While earnings growth for the Nifty Midcap universe of companies fell by 13 per cent in 2016, 5 per cent in 2017 and 14 per cent in 2018, it picked up marginally by 1.9 per cent in the year 2019. Franklin Templeton Mutual Fund expects earnings growth for the Nifty Midcap 100 to be robust in the coming two years. Analysts estimate it to grow 113.9 per cent for 2020 and 20.1 per cent for 2021.

Analysts said low institutional ownership could act in favour of midcaps.

“While institutional ownership of Indian equities is at its peak valued at $700 billion, small- and mid-cap ownership within institutional portfolios has fallen by 600 basis points to 14 per cent from peak of 20 per cent in 2012,” said Pujara.

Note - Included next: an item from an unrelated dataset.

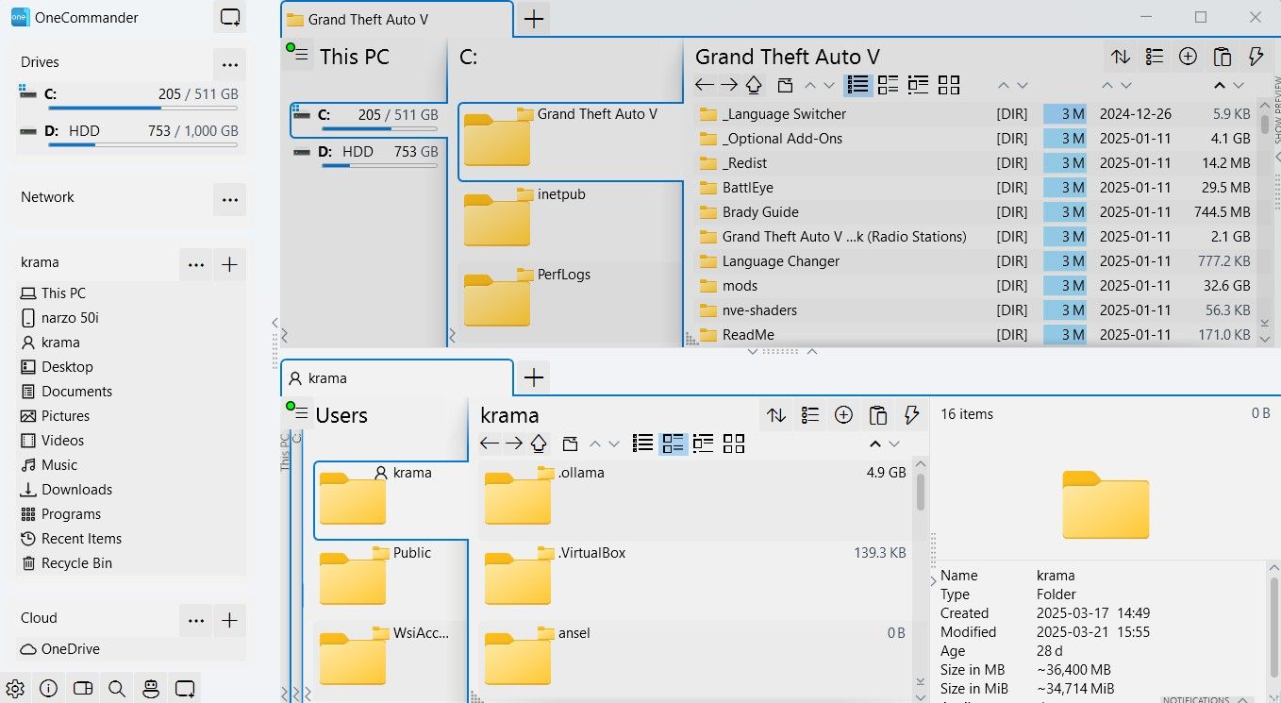Open settings with the gear icon
Screen dimensions: 1281x703
pyautogui.click(x=15, y=688)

Analysts said over 34 per cent of the stocks in the Nifty Midcap index are tracked by less than 10 analysts. Wealth managers aver that investors could stagger their investments to mid-cap funds. “Low liquidity makes midcap stocks volatile and corrections could be very sharp. To make the best use of these corrections, investors could stagger investments over three to six months,” says Anup Bhaiya, managing director, Money Honey Financial Services, a Mumbai-based financial distributor.

His top picks in the space are Invesco India Midcap Fund and Franklin Prima Fund.